4. WORK HIGHLIGHT - Weeks spent on Koh Tarutao: riding the dumptruck, setting up tents in the rain, cleaning up the garbage, getting my toenail torn off, facing the ghosts of island elders.  OK, I led the team too … but note how I’m the one being supervised by the host in this shot as I fluff up wet sand for a challenge … haha!

5. FAVORITE LAUNCHES – Groundbreaking specials Signos and Kalam.  The new teen’s show Ka-Blog! because it was consistently innovative.   The short-lived giant-sized Big Show because it made me laugh.  Survivor Philippines because it was world-class!
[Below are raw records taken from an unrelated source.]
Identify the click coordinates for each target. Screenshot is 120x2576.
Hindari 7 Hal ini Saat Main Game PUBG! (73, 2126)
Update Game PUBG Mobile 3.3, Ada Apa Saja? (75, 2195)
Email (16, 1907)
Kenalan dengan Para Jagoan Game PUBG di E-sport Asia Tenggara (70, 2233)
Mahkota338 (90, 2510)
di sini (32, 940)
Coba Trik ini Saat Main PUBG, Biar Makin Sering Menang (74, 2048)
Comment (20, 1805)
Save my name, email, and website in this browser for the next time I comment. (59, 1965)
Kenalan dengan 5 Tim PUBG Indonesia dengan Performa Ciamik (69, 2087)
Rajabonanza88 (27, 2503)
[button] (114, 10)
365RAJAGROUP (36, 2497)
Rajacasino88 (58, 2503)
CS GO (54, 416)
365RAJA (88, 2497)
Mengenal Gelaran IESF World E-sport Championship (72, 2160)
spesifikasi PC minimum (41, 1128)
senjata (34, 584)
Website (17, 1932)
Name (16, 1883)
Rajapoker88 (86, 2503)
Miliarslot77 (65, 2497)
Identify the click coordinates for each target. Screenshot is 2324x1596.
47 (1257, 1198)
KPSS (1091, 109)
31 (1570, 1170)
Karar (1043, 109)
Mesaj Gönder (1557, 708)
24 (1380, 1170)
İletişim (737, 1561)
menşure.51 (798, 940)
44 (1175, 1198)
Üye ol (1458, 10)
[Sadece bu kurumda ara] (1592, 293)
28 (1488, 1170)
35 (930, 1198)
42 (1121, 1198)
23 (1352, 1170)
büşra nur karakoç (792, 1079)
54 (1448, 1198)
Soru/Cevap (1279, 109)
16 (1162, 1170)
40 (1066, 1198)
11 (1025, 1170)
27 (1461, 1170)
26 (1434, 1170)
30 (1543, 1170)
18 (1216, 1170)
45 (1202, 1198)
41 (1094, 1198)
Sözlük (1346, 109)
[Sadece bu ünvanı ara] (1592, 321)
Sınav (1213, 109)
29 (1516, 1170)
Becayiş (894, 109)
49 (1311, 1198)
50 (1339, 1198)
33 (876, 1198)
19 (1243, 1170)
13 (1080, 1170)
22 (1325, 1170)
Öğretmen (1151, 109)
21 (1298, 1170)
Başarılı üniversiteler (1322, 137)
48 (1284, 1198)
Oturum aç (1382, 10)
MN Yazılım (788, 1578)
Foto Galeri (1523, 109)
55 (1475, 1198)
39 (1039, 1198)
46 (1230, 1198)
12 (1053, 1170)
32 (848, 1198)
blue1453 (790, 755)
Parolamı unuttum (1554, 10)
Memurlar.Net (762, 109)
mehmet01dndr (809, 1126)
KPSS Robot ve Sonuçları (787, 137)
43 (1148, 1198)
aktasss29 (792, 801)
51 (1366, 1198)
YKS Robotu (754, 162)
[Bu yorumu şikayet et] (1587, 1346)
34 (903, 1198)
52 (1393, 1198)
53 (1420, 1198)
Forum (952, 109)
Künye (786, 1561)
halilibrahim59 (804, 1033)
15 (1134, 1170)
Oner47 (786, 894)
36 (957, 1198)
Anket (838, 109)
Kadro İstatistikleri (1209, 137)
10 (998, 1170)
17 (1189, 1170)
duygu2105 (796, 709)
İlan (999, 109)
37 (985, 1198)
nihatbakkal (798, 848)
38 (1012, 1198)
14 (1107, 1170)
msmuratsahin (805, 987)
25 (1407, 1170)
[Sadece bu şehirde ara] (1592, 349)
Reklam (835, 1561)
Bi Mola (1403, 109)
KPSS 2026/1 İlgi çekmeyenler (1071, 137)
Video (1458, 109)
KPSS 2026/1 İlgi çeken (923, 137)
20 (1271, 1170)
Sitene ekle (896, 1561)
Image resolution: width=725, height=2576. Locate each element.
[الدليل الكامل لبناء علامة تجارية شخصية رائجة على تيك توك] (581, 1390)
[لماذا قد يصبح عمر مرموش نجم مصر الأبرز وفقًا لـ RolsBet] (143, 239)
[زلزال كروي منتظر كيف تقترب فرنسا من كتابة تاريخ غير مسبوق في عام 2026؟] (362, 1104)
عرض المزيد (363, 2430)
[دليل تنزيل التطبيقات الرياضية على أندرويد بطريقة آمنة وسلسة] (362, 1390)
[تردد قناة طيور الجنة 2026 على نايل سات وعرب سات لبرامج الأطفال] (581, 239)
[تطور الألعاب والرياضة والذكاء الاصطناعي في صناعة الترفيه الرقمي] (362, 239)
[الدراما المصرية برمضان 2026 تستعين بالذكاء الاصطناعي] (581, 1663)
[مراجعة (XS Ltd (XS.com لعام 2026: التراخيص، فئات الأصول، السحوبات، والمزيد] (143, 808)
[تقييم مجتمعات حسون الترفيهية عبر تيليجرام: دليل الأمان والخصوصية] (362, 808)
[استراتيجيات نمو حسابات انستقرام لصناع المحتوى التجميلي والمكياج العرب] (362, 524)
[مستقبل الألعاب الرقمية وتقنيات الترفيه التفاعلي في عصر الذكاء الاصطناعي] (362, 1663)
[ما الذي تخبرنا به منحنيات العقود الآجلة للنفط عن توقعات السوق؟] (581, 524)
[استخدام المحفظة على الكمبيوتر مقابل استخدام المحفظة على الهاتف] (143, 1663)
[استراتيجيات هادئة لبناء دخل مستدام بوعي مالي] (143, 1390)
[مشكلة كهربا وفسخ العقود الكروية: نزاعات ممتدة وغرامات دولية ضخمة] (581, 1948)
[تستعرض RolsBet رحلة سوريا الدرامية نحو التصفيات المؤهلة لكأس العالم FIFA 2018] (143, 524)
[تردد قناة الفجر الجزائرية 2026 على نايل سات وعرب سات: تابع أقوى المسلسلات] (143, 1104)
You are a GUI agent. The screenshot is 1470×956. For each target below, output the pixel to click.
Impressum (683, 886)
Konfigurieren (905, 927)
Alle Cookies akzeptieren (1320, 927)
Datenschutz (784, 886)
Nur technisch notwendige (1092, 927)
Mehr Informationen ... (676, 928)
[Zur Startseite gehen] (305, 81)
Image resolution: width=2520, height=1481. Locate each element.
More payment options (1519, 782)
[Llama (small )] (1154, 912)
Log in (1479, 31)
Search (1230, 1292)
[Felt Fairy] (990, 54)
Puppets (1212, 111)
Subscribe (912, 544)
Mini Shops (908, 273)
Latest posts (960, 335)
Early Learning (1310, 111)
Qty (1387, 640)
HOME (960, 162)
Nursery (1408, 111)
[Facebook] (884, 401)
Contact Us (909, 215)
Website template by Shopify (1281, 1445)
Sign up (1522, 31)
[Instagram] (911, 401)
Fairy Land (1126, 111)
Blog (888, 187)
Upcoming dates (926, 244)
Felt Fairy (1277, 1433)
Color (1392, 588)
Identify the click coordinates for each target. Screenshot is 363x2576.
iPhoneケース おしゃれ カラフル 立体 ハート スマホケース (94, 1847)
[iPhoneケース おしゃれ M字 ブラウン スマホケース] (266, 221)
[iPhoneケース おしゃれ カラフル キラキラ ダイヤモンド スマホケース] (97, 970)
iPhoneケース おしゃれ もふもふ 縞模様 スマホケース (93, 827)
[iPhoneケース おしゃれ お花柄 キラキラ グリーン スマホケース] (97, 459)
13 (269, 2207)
6.  BEST VACATION - India with Mom.  Most importantly because I got to know a side of her I’d never seen before, but also because seeing the Taj Mahal up close for the first time almost made my heart stop.  Yes, it was that gorgeous.  Runner up:  Boracay with Caravan Girl.  Because it’s an honor to have a brilliant sister who is also one of your bestest best friends in all the world.  And because Boracay’s white beach is one of my alltime most fun places to hang out.

7.  BEST SOLO ADVENTURE – Riding motorcycles in Cambodia. Whew! 

8.  SCARIEST THING I DID – Organize a baby shower for BFF Gilds.  Runner up: Give a lecture on editing to documentarists from the Mekong region.  I hate public speaking.  But it’s one of those things you just gotta learn …

tequila-shot

9.  MOST MEMORABLE EVENT – Survivor’s Launch Party, because even if I want to forget it, I still can’t.  Haha. 

 10.  OUTFIT OF THE YEAR - The short blue dress.  Originally intended to break hearts, except that mine was the only one - slightly – broken the night I wore it (see above).  Loser!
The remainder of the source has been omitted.